Computational electromagnetic modeling involves generating system matrices by discretizing integral equations and solving the resulting system of linear equations. Many methods of solving the system of linear equations exist and one such method is the factorization of the matrix using the so called local-global solution (LOGOS) modes. Computer codes to perform the discretization of the integral equations, filling of the matrix, and the subsequent LOGOS factorization have previously been developed by others. However, these codes are limited to complex double precision arithmetic only.

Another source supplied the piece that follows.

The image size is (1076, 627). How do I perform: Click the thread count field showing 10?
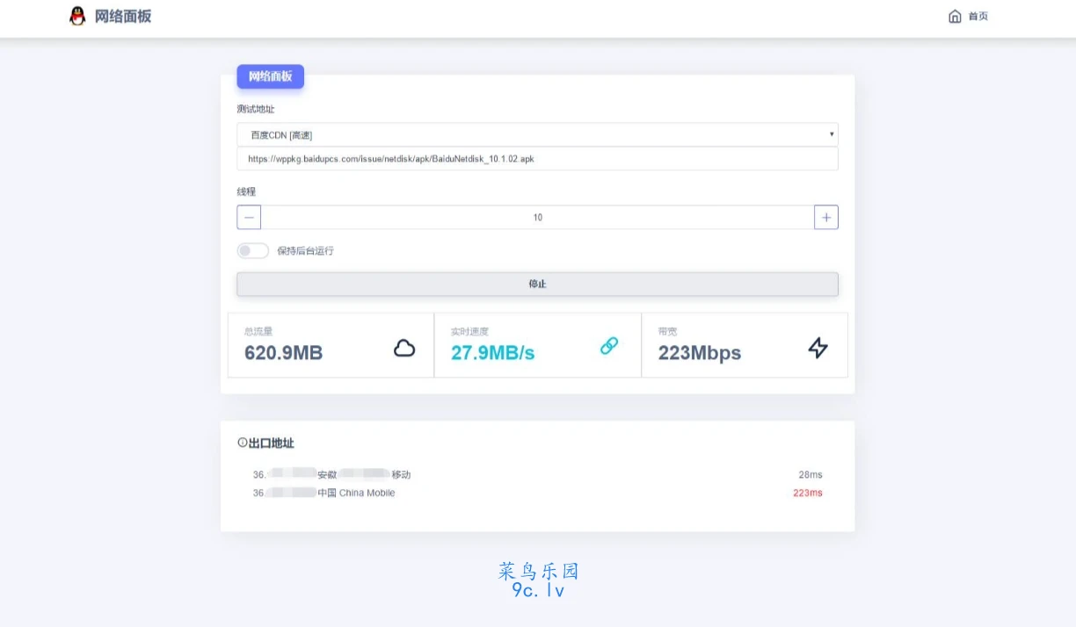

This thesis extends and expands the existing computer by creating a more general implementation that is able to analyze a problem not only in complex double precision but also in real double precision and both complex and real single precision. The existing code is expanded using "templates" in Fortran 90 and the resulting generic code is used test the performance of the LOGOS (both OL- and NL-LOGOS) factorization on matrices generated by discretization of the volume integral equation. As part of this effort, we demonstrate for the first time that the LOGOS factorization provides an O(N log N) complexity solution to the volume integral equation formulation of low-frequency electromagnetic problems.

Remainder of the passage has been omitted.